What you will do: Locate "This screenshot has width=1568, height=653." in the data below, then output the line it is on and all following lines through the last, word for word. Skip any pictures.

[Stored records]
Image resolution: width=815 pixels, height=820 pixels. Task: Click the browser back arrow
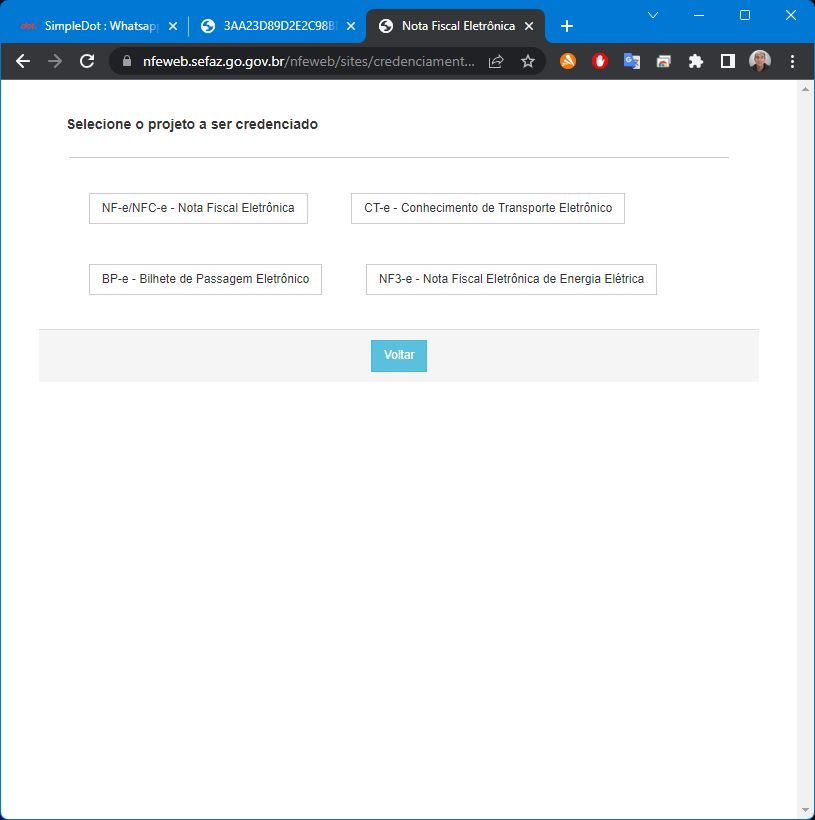[x=23, y=61]
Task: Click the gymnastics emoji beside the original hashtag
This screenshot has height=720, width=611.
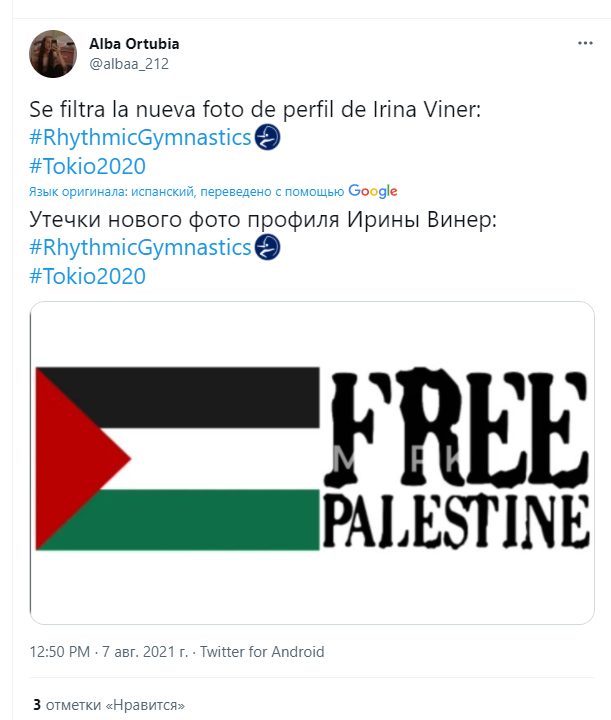Action: [268, 138]
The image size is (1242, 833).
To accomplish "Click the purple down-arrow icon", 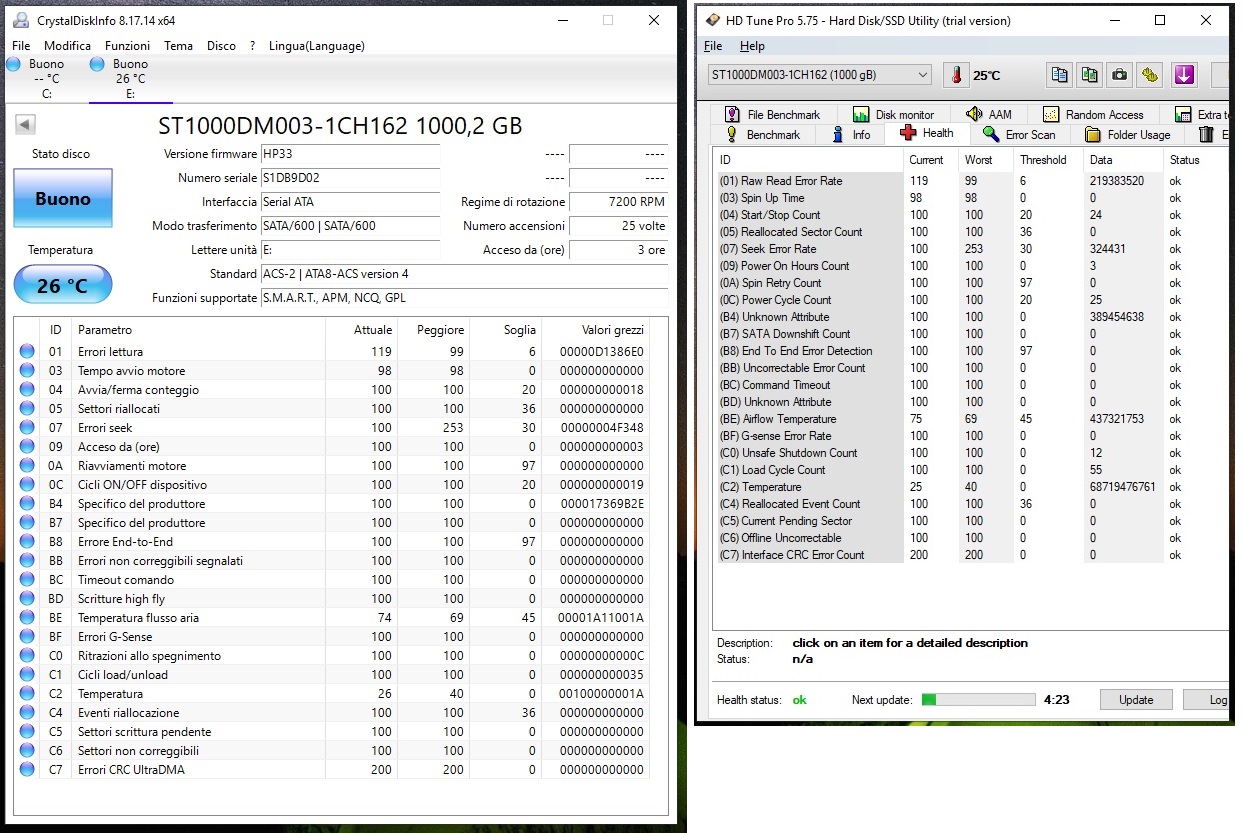I will [1185, 75].
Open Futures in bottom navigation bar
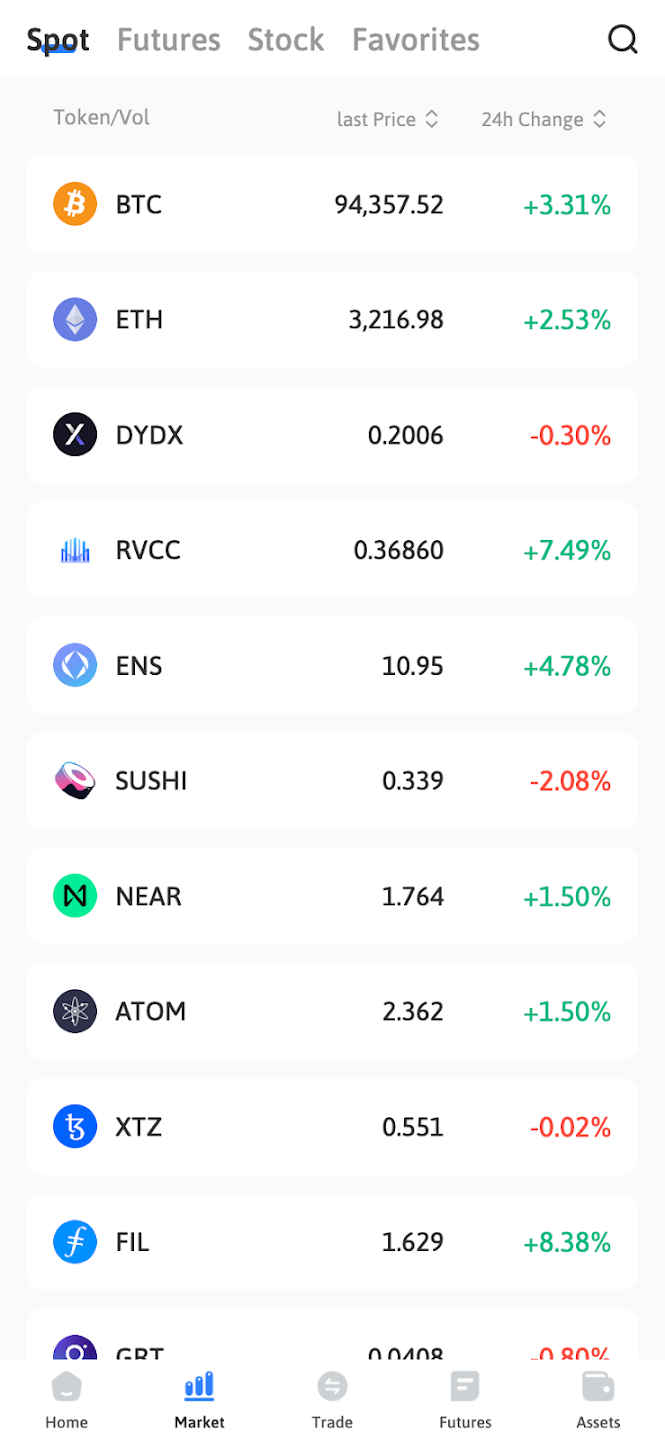The width and height of the screenshot is (665, 1440). pos(465,1400)
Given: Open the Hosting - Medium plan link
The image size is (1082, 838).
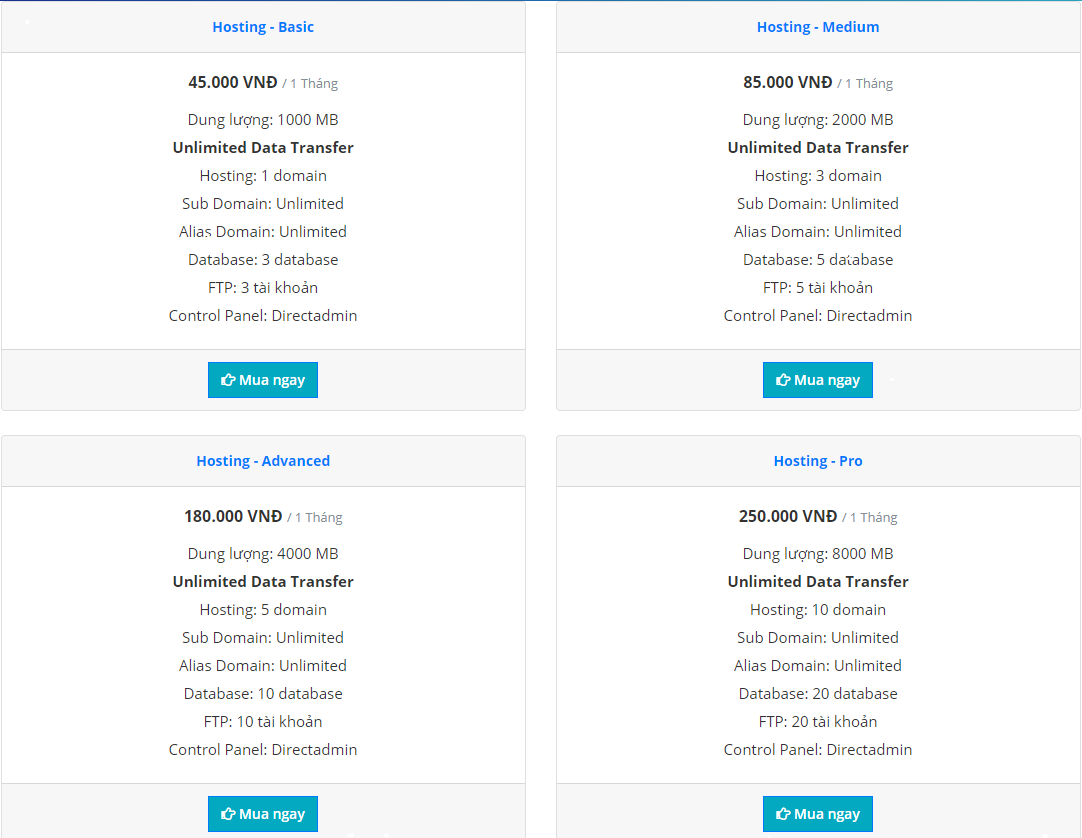Looking at the screenshot, I should (818, 27).
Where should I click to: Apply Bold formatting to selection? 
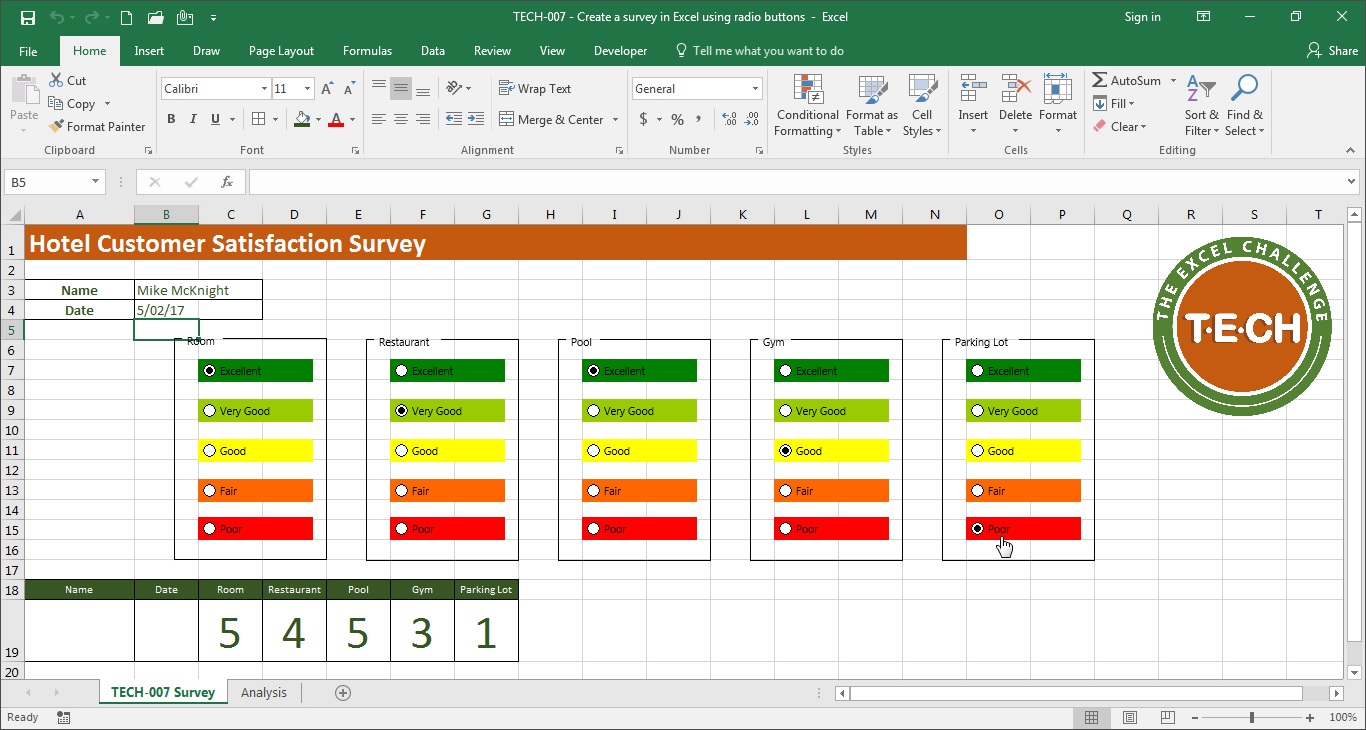pyautogui.click(x=171, y=119)
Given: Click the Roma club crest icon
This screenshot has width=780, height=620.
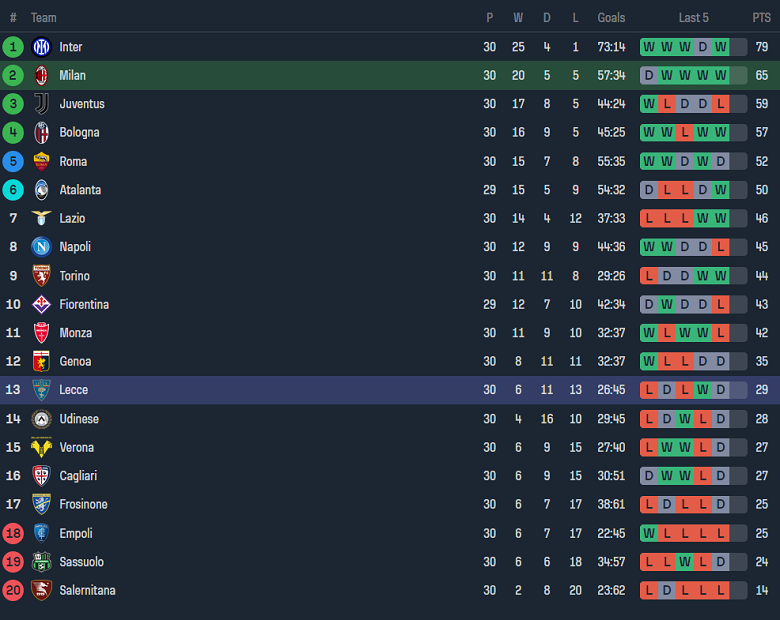Looking at the screenshot, I should point(41,161).
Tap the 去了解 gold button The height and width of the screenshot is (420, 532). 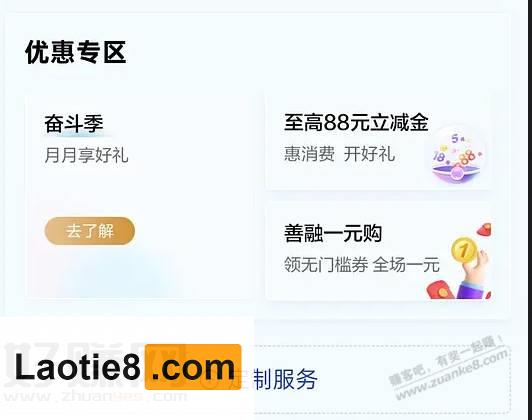[x=90, y=231]
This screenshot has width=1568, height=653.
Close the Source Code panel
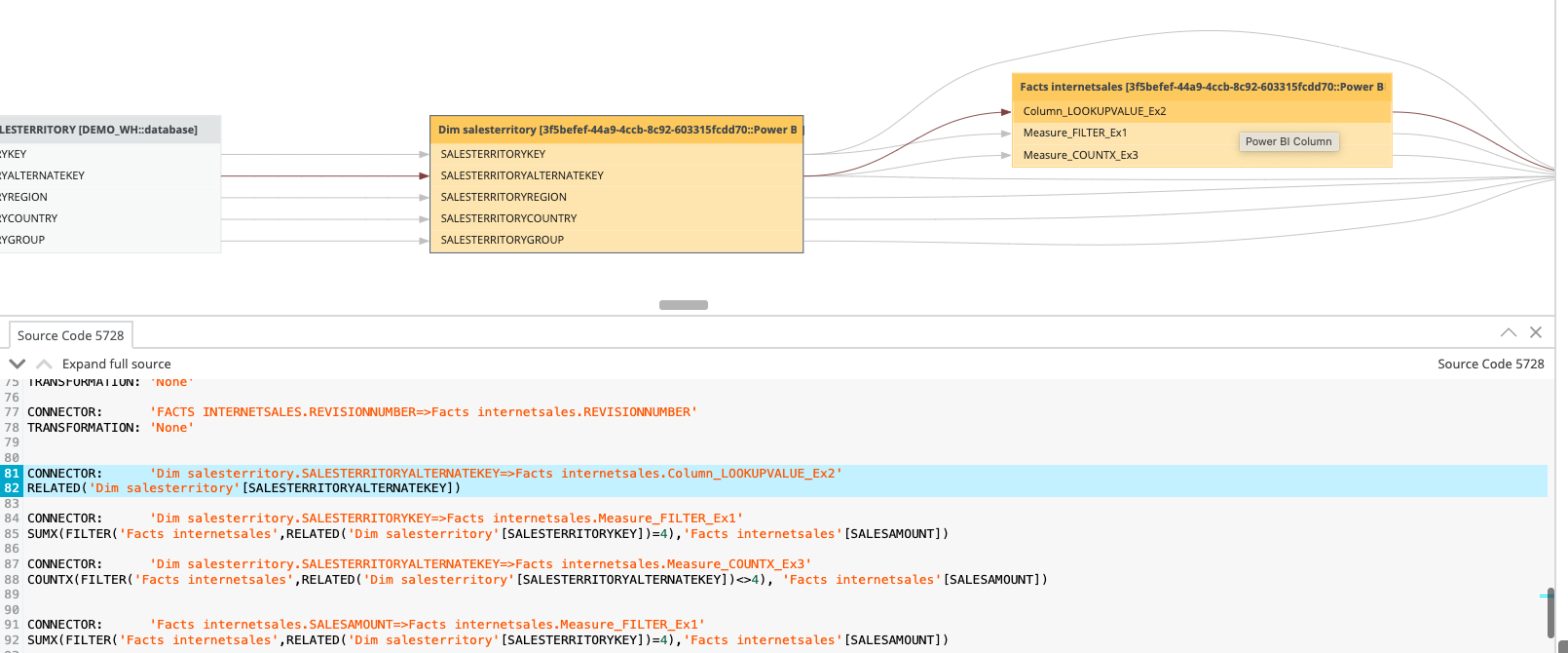pyautogui.click(x=1536, y=332)
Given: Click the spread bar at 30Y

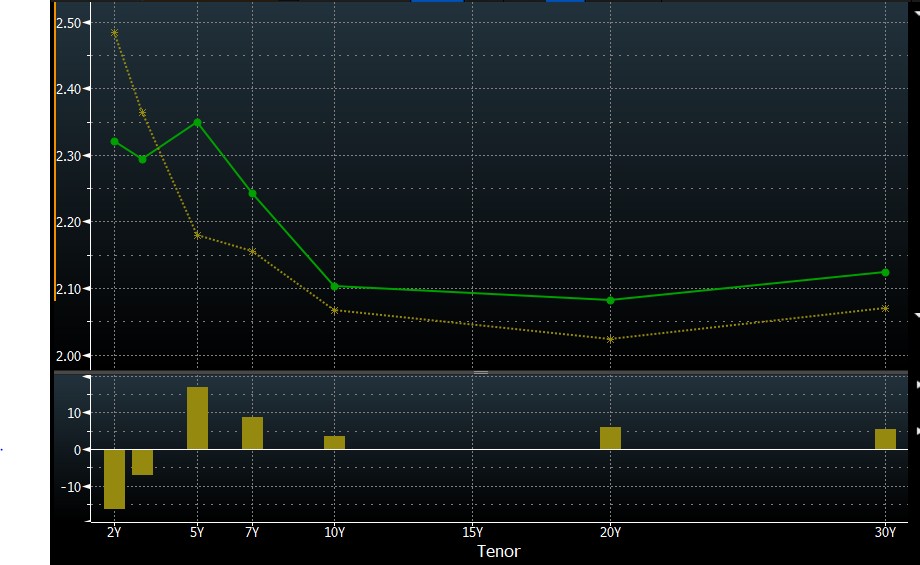Looking at the screenshot, I should click(x=885, y=439).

Answer space:
This screenshot has width=1568, height=653.
Close the Source Code panel
pyautogui.click(x=1536, y=332)
Given: Click the spread bar at 30Y

Looking at the screenshot, I should click(x=885, y=439).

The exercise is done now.